Задание a :: Воспроизведите без изменений часть фрагмента о вечере памяти Есенина между словами «Вечер памяти состоялся» и «из руководителей страны.» включительно.

Фрагмент текста ::
****

Вечер памяти состоялся в зале Московского Художественного театра, где собралась «вся Москва». Председательствовал на нем Александр Воронский, редактор «Красной нови», лучшего толстого журнала Советской республики, основанного при содействии В.И. Ленина. Телеграмму об этом вечере распространило по всей стране ТАСС. Ее напечатали республиканские и областные газеты.

Открывая вечер, председательствующий предложил огласить поступившее письмо «Памяти Сергея Есенина». В наступившей тишине зал внимал каждому слову этого прочувствованного письма, исходившего от члена Политбюро ЦК партии, одного из руководителей страны.

«Мы потеряли Есенина – такого прекрасного поэта, такого свежего, такого настоящего. И как трагически потеряли: он ушел сам, кровью попрощавшись… Под полунапускной грубостью Есенин прикрывался от сурового времени, в какое родился, – прикрывался, но не прикрылся…»

На официальном траурном торжестве, устроенном Всероссийским союзом писателей, член руководящего ядра партии возлагал ответственность за трагедию на суровое время, на всех современников и на самого себя, в частности. Еще раз повторив, что Есенин – лиричнейший поэт, интимнейший лирик, он устанавливал такое противоречие: «Эпоха же наша – не лирическая. В этом главная причина того, почему самовольно и так рано ушел от нас и своей эпохи Есенин».

Касаясь крестьянского происхождения поэта, его корней, связывавших с деревней, автор письма отмечал, что «крестьянская подоплека» у поэта – крепкая. «Но в этой крепости кроется подлинная причина личной некрепости Есенина: из старого его вырвало с корнем, а в новом – корень не принялся. Город не укрепил, а расшатал и изранил его».

Еще, значит, устанавливалась одна причина трагедии. Не только эпоха, но и город, большой город повлиял на роковой исход.

Процитировав все известные строчки, которые позднее многократно будут повторять толкователи творчества поэта, – о его лояльности советской власти, о связи с партией:

Мать моя – родина, я – большевик.

****

Исходные данные ::
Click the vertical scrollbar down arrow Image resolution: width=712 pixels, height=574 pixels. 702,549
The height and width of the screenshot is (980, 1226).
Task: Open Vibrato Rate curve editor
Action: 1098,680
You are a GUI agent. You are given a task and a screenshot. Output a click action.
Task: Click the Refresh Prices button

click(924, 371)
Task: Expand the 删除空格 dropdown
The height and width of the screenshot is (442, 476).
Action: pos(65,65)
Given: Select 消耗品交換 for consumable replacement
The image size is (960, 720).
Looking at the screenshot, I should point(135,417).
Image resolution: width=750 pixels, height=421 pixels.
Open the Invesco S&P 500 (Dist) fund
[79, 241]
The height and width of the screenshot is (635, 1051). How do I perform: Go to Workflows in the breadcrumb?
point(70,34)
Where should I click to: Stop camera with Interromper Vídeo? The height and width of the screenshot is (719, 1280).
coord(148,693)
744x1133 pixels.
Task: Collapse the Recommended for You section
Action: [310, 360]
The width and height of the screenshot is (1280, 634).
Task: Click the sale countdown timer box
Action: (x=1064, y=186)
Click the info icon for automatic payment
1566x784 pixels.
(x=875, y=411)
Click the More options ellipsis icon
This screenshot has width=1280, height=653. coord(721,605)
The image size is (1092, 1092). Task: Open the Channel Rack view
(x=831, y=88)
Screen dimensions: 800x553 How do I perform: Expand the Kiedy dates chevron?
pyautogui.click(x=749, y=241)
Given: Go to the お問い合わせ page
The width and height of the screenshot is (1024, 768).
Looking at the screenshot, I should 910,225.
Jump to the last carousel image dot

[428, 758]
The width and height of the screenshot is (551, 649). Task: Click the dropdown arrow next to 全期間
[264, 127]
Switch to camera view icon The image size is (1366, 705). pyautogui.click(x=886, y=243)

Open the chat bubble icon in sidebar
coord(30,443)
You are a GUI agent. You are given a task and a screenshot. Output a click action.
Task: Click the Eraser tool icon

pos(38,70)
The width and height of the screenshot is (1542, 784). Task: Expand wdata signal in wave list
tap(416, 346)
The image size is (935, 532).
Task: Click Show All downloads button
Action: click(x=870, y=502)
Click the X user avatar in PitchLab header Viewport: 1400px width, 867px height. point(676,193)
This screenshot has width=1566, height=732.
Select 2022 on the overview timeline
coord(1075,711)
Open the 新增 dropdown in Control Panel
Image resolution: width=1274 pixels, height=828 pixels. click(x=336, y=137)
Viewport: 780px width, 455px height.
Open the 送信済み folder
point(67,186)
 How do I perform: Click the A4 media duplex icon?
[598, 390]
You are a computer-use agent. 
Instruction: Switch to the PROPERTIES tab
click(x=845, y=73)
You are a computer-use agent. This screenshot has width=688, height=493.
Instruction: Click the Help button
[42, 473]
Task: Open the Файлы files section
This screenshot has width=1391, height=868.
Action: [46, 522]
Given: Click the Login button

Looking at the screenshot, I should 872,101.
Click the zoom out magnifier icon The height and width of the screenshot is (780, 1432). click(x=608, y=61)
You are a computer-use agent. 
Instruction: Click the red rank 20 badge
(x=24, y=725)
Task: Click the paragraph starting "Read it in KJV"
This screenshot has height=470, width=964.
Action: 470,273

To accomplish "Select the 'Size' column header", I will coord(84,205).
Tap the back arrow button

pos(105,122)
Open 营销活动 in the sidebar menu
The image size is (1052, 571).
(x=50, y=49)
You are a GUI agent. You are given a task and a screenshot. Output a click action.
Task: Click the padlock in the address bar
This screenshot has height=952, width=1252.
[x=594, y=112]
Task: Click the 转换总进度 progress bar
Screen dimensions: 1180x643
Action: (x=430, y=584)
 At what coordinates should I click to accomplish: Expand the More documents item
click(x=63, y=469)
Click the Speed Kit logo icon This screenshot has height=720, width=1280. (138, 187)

****

Задание b :: Выпишите без изменений записи с первой строки до строки, содержащей «Click the X», включительно.

Готовый ответ a ::
Вечер памяти состоялся в зале Московского Художественного театра, где собралась «вся Москва». Председательствовал на нем Александр Воронский, редактор «Красной нови», лучшего толстого журнала Советской республики, основанного при содействии В.И. Ленина. Телеграмму об этом вечере распространило по всей стране ТАСС. Ее напечатали республиканские и областные газеты.

Открывая вечер, председательствующий предложил огласить поступившее письмо «Памяти Сергея Есенина». В наступившей тишине зал внимал каждому слову этого прочувствованного письма, исходившего от члена Политбюро ЦК партии, одного из руководителей страны.

Готовый ответ b ::
Click the vertical scrollbar down arrow Image resolution: width=712 pixels, height=574 pixels. 702,549
The height and width of the screenshot is (980, 1226).
Task: Open Vibrato Rate curve editor
Action: 1098,680
You are a GUI agent. You are given a task and a screenshot. Output a click action.
Task: Click the Refresh Prices button

click(924, 371)
Task: Expand the 删除空格 dropdown
The height and width of the screenshot is (442, 476).
Action: pos(65,65)
Given: Select 消耗品交換 for consumable replacement
The image size is (960, 720).
Looking at the screenshot, I should point(135,417).
Image resolution: width=750 pixels, height=421 pixels.
Open the Invesco S&P 500 (Dist) fund
[79, 241]
The height and width of the screenshot is (635, 1051). How do I perform: Go to Workflows in the breadcrumb?
point(70,34)
Where should I click to: Stop camera with Interromper Vídeo? The height and width of the screenshot is (719, 1280).
coord(148,693)
744x1133 pixels.
Task: Collapse the Recommended for You section
Action: [310, 360]
The width and height of the screenshot is (1280, 634).
Task: Click the sale countdown timer box
Action: (x=1064, y=186)
Click the info icon for automatic payment
1566x784 pixels.
(x=875, y=411)
Click the More options ellipsis icon
This screenshot has width=1280, height=653. coord(721,605)
The image size is (1092, 1092). Task: Open the Channel Rack view
(x=831, y=88)
Screen dimensions: 800x553 How do I perform: Expand the Kiedy dates chevron?
pyautogui.click(x=749, y=241)
Given: Go to the お問い合わせ page
The width and height of the screenshot is (1024, 768).
Looking at the screenshot, I should 910,225.
Jump to the last carousel image dot

[428, 758]
The width and height of the screenshot is (551, 649). Task: Click the dropdown arrow next to 全期間
[264, 127]
Switch to camera view icon The image size is (1366, 705). pyautogui.click(x=886, y=243)

Open the chat bubble icon in sidebar
coord(30,443)
You are a GUI agent. You are given a task and a screenshot. Output a click action.
Task: Click the Eraser tool icon

pos(38,70)
The width and height of the screenshot is (1542, 784). Task: Expand wdata signal in wave list
tap(416, 346)
The image size is (935, 532).
Task: Click Show All downloads button
Action: click(x=870, y=502)
Click the X user avatar in PitchLab header Viewport: 1400px width, 867px height. point(676,193)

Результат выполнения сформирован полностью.